◆ **What you need to do**
Please rewrite all of the material below, replacing "computer-use agent" with "desktop agent" and leaving everything else unchanged.

◆ **Records supplied**
BEGIN

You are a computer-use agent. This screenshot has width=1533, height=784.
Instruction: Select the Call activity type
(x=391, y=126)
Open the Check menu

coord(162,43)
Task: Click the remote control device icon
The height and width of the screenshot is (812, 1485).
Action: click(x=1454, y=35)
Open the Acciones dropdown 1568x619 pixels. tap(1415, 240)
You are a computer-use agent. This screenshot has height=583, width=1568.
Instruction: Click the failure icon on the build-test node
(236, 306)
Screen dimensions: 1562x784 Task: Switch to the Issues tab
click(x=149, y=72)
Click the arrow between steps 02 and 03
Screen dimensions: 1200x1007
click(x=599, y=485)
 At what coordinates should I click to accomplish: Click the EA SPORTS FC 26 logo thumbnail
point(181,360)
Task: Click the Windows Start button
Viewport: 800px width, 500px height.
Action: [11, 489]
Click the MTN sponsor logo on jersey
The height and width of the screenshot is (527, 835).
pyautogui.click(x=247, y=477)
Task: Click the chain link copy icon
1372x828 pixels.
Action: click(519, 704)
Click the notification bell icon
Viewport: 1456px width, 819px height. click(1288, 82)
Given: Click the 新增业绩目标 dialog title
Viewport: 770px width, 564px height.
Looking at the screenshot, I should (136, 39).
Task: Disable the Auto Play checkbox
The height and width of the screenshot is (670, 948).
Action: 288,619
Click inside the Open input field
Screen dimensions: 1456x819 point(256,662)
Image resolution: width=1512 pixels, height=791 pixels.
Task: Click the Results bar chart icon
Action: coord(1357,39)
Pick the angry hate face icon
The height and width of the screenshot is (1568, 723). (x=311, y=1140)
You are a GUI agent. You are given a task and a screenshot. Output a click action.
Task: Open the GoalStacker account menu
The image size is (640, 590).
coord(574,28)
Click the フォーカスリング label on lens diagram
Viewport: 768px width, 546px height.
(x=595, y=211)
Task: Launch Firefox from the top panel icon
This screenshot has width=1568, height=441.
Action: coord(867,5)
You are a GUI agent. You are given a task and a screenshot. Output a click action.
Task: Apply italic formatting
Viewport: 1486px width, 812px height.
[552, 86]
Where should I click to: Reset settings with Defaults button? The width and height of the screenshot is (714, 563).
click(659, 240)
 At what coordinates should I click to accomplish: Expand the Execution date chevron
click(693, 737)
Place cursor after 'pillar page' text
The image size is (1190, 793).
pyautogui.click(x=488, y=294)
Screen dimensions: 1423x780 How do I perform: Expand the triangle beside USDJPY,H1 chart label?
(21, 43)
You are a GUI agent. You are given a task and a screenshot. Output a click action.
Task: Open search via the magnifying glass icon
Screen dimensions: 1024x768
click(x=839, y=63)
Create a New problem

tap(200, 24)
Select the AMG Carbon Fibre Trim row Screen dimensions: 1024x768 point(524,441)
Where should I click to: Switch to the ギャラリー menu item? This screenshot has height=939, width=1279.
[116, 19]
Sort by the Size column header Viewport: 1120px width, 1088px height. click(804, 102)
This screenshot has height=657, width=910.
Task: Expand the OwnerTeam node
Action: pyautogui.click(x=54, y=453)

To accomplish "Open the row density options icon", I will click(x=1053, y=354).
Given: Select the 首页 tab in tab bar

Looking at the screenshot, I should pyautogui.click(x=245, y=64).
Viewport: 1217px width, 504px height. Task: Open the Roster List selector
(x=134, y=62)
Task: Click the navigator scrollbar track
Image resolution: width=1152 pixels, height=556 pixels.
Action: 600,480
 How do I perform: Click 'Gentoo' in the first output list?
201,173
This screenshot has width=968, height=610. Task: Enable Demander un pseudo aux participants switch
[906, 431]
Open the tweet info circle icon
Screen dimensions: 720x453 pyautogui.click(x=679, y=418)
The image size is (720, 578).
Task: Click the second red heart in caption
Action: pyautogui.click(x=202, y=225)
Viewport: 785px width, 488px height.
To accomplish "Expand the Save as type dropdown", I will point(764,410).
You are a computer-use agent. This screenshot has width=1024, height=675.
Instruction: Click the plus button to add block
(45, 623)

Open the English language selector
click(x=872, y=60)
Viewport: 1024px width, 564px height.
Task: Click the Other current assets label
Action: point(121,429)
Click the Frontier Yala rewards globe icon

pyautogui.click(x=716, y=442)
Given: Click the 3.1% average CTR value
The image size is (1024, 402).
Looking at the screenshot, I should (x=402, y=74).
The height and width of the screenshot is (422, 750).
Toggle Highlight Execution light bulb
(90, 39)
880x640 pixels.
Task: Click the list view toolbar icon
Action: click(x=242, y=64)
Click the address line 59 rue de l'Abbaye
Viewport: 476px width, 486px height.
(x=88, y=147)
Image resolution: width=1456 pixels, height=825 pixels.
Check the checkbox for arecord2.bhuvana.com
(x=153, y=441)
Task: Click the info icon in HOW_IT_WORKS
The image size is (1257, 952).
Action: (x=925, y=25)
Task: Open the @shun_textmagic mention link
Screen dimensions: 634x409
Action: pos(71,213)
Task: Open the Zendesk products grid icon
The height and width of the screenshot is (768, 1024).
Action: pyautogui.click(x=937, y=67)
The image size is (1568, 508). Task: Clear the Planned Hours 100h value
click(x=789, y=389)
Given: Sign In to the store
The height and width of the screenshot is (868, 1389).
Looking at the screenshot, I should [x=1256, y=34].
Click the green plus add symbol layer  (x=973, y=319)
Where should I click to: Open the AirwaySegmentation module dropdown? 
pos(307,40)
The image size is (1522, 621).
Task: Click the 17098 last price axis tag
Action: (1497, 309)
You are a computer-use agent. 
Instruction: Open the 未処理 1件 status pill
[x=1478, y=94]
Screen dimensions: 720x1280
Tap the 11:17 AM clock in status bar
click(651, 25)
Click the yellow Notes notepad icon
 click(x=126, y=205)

END

◆ **Exercise answer**
You are a desktop agent. This screenshot has width=1533, height=784.
Instruction: Select the Call activity type
(x=391, y=126)
Open the Check menu

coord(162,43)
Task: Click the remote control device icon
The height and width of the screenshot is (812, 1485).
Action: click(x=1454, y=35)
Open the Acciones dropdown 1568x619 pixels. tap(1415, 240)
You are a desktop agent. This screenshot has height=583, width=1568.
Instruction: Click the failure icon on the build-test node
(236, 306)
Screen dimensions: 1562x784 Task: Switch to the Issues tab
click(x=149, y=72)
Click the arrow between steps 02 and 03
Screen dimensions: 1200x1007
click(x=599, y=485)
 At what coordinates should I click to accomplish: Click the EA SPORTS FC 26 logo thumbnail
point(181,360)
Task: Click the Windows Start button
Viewport: 800px width, 500px height.
Action: [11, 489]
Click the MTN sponsor logo on jersey
The height and width of the screenshot is (527, 835).
pyautogui.click(x=247, y=477)
Task: Click the chain link copy icon
1372x828 pixels.
Action: click(519, 704)
Click the notification bell icon
Viewport: 1456px width, 819px height. click(1288, 82)
Given: Click the 新增业绩目标 dialog title
Viewport: 770px width, 564px height.
Looking at the screenshot, I should (136, 39).
Task: Disable the Auto Play checkbox
The height and width of the screenshot is (670, 948).
Action: 288,619
Click inside the Open input field
Screen dimensions: 1456x819 point(256,662)
Image resolution: width=1512 pixels, height=791 pixels.
Task: Click the Results bar chart icon
Action: coord(1357,39)
Pick the angry hate face icon
The height and width of the screenshot is (1568, 723). (x=311, y=1140)
You are a GUI agent. You are given a task and a screenshot. Output a click action.
Task: Open the GoalStacker account menu
The image size is (640, 590).
coord(574,28)
Click the フォーカスリング label on lens diagram
Viewport: 768px width, 546px height.
(x=595, y=211)
Task: Launch Firefox from the top panel icon
This screenshot has width=1568, height=441.
Action: coord(867,5)
You are a GUI agent. You are given a task and a screenshot. Output a click action.
Task: Apply italic formatting
Viewport: 1486px width, 812px height.
[552, 86]
Where should I click to: Reset settings with Defaults button? The width and height of the screenshot is (714, 563).
click(659, 240)
 At what coordinates should I click to accomplish: Expand the Execution date chevron
click(693, 737)
Place cursor after 'pillar page' text
The image size is (1190, 793).
pyautogui.click(x=488, y=294)
Screen dimensions: 1423x780 How do I perform: Expand the triangle beside USDJPY,H1 chart label?
(21, 43)
You are a GUI agent. You are given a task and a screenshot. Output a click action.
Task: Open search via the magnifying glass icon
Screen dimensions: 1024x768
click(x=839, y=63)
Create a New problem

tap(200, 24)
Select the AMG Carbon Fibre Trim row Screen dimensions: 1024x768 point(524,441)
Where should I click to: Switch to the ギャラリー menu item? This screenshot has height=939, width=1279.
[116, 19]
Sort by the Size column header Viewport: 1120px width, 1088px height. click(804, 102)
This screenshot has height=657, width=910.
Task: Expand the OwnerTeam node
Action: pyautogui.click(x=54, y=453)

To accomplish "Open the row density options icon", I will click(x=1053, y=354).
Given: Select the 首页 tab in tab bar

Looking at the screenshot, I should pyautogui.click(x=245, y=64).
Viewport: 1217px width, 504px height. Task: Open the Roster List selector
(x=134, y=62)
Task: Click the navigator scrollbar track
Image resolution: width=1152 pixels, height=556 pixels.
Action: 600,480
 How do I perform: Click 'Gentoo' in the first output list?
201,173
This screenshot has width=968, height=610. Task: Enable Demander un pseudo aux participants switch
[906, 431]
Open the tweet info circle icon
Screen dimensions: 720x453 pyautogui.click(x=679, y=418)
The image size is (720, 578).
Task: Click the second red heart in caption
Action: pyautogui.click(x=202, y=225)
Viewport: 785px width, 488px height.
To accomplish "Expand the Save as type dropdown", I will point(764,410).
You are a desktop agent. This screenshot has width=1024, height=675.
Instruction: Click the plus button to add block
(45, 623)

Open the English language selector
click(x=872, y=60)
Viewport: 1024px width, 564px height.
Task: Click the Other current assets label
Action: point(121,429)
Click the Frontier Yala rewards globe icon

pyautogui.click(x=716, y=442)
Given: Click the 3.1% average CTR value
The image size is (1024, 402).
Looking at the screenshot, I should (x=402, y=74).
The height and width of the screenshot is (422, 750).
Toggle Highlight Execution light bulb
(90, 39)
880x640 pixels.
Task: Click the list view toolbar icon
Action: click(x=242, y=64)
Click the address line 59 rue de l'Abbaye
Viewport: 476px width, 486px height.
(x=88, y=147)
Image resolution: width=1456 pixels, height=825 pixels.
Check the checkbox for arecord2.bhuvana.com
(x=153, y=441)
Task: Click the info icon in HOW_IT_WORKS
The image size is (1257, 952).
Action: (x=925, y=25)
Task: Open the @shun_textmagic mention link
Screen dimensions: 634x409
Action: pos(71,213)
Task: Open the Zendesk products grid icon
The height and width of the screenshot is (768, 1024).
Action: pyautogui.click(x=937, y=67)
The image size is (1568, 508). Task: Clear the Planned Hours 100h value
click(x=789, y=389)
Given: Sign In to the store
The height and width of the screenshot is (868, 1389).
Looking at the screenshot, I should [x=1256, y=34].
Click the green plus add symbol layer  (x=973, y=319)
Where should I click to: Open the AirwaySegmentation module dropdown? 
pos(307,40)
The image size is (1522, 621).
Task: Click the 17098 last price axis tag
Action: (1497, 309)
You are a desktop agent. 
Instruction: Open the 未処理 1件 status pill
[x=1478, y=94]
Screen dimensions: 720x1280
Tap the 11:17 AM clock in status bar
click(651, 25)
Click the yellow Notes notepad icon
 click(x=126, y=205)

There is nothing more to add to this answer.